Solved – Derivation of maximum likelihood for a Gaussian mixture model

expectation-maximizationgaussian mixture distributionmaximum likelihoodnormal distributionprobability

I'm working my way through the derivation of EM in Bishop (p. 435).

I'm stuck trying to derive to MLE for $\mu_k$ for the gaussian mixture model.

Basically I get an extra sum in the numerator.

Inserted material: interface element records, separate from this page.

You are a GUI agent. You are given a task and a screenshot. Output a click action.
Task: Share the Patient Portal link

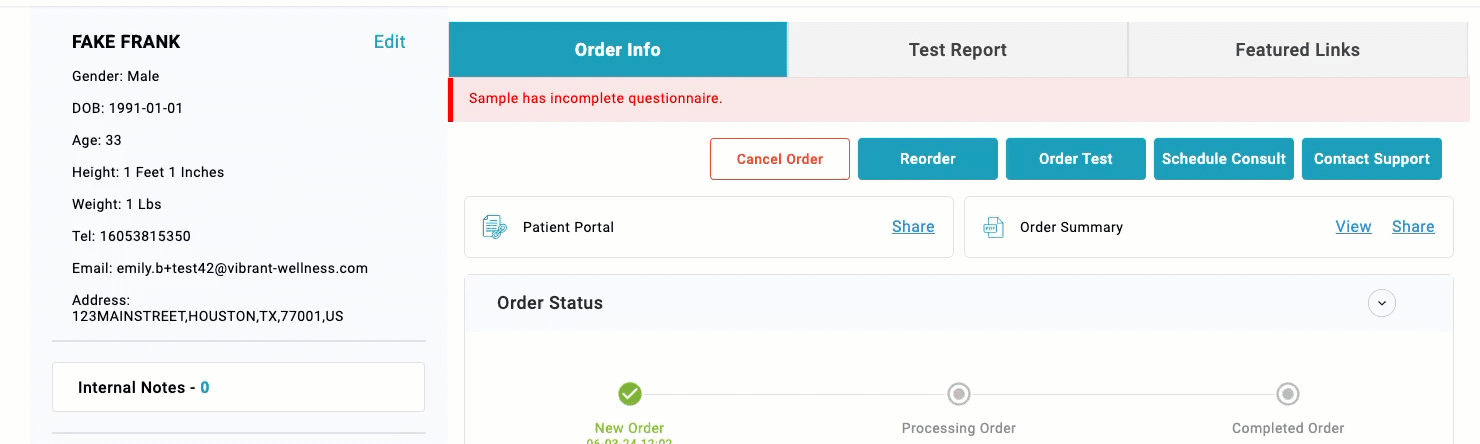[913, 227]
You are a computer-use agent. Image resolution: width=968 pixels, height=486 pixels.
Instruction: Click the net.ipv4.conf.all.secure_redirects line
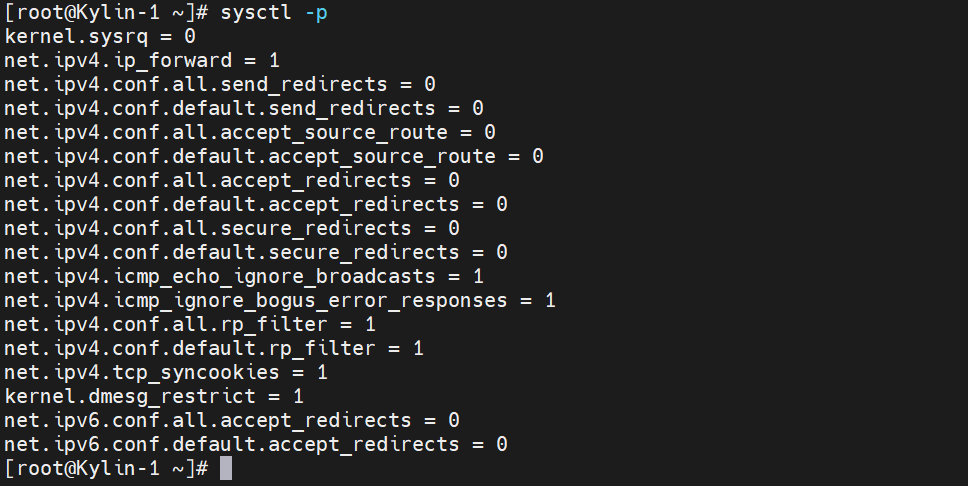(x=232, y=228)
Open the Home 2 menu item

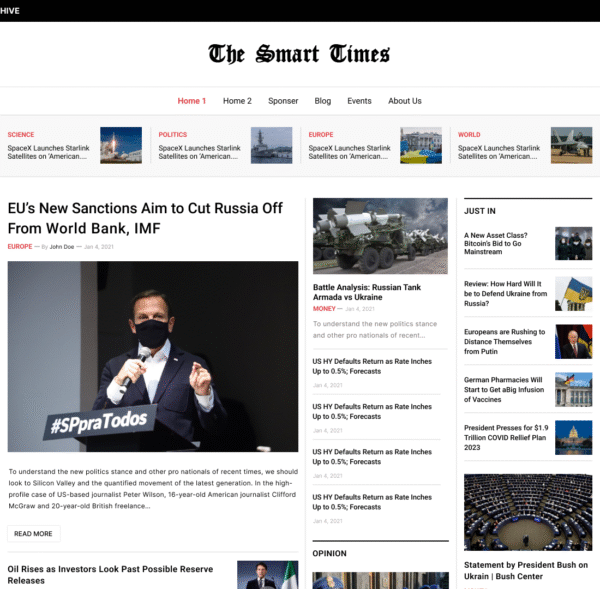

For those that don't have the book:

The log likelihood for the gaussian mixture model is:

$$ ln\; p(X|\pi,\mu,\Sigma) = \sum_{n=1}^{N} ln \left\{ \sum_{k=1}^K \pi_k N(x_n|\mu_k,\Sigma_k) \right\} $$

When I take derivatives wrt $\mu_k$:

recognise that we're dealing with $ln(f(x))$ and the derivative is $ \frac{f'(x)}{f(x)} $
This gives us:

$$ \sum_{n=1}^{N} \frac{1}{\sum_{k=1}^K \pi_k N(x_n|\mu_k,\Sigma_k)} \times \frac{\partial \sum_{k=1}^K \pi_k N(x_n|\mu_k,\Sigma_k) }{\partial \mu_k} $$

Now only have to solve the differential in the right most term:

$$ \frac{ \partial \sum_{k=1}^K \pi_k N(x_n|\mu_k,\Sigma_k) }{\partial \mu_k} = \sum_{k=1}^K -0.5(2\Sigma^{-1}(x-\mu_k)\times \pi_k N(x_n|\mu_k,\Sigma_k) $$

This leaves me with:

$$ \sum_{n=1}^{N} \frac{ \sum_{k=1}^K \pi_k N(x_n|\mu_k,\Sigma_k) }{\sum_{k=1}^K \pi_k N(x_n|\mu_k,\Sigma_k)} \times -0.5(2\Sigma^{-1}(x-\mu_k)) $$

The solution in the book is:

$$ \sum_{n=1}^{N} \frac{ \pi_k N(x_n|\mu_k,\Sigma_k) }{\sum_{j} \pi_j N(x_n|\mu_j,\Sigma_j)} \times 0.5(2\Sigma^{-1}(x-\mu_k)) $$

How is it that

There's no summation in their numerator?
They've changed what they're summing over (k -> j) ?
They have a positive final term, whereas I have a negative?

Thanks

Best Answer

To avoid any confusion, the summation index and the index of the $\mu$ that you differentiate with should be different. From the beginning, assume the likelihood is written with index $j$ and you want to differentiate it with $\mu_k$:

$$\frac{\partial \sum_{j=1}^K \pi_j N(x_n|\mu_j,\Sigma_j) }{\partial \mu_k}=\frac{ \pi_k\partial N(x_n|\mu_k,\Sigma_k)}{\partial \mu_k}$$ which explains why the answer doesn't have a summation in the numerator.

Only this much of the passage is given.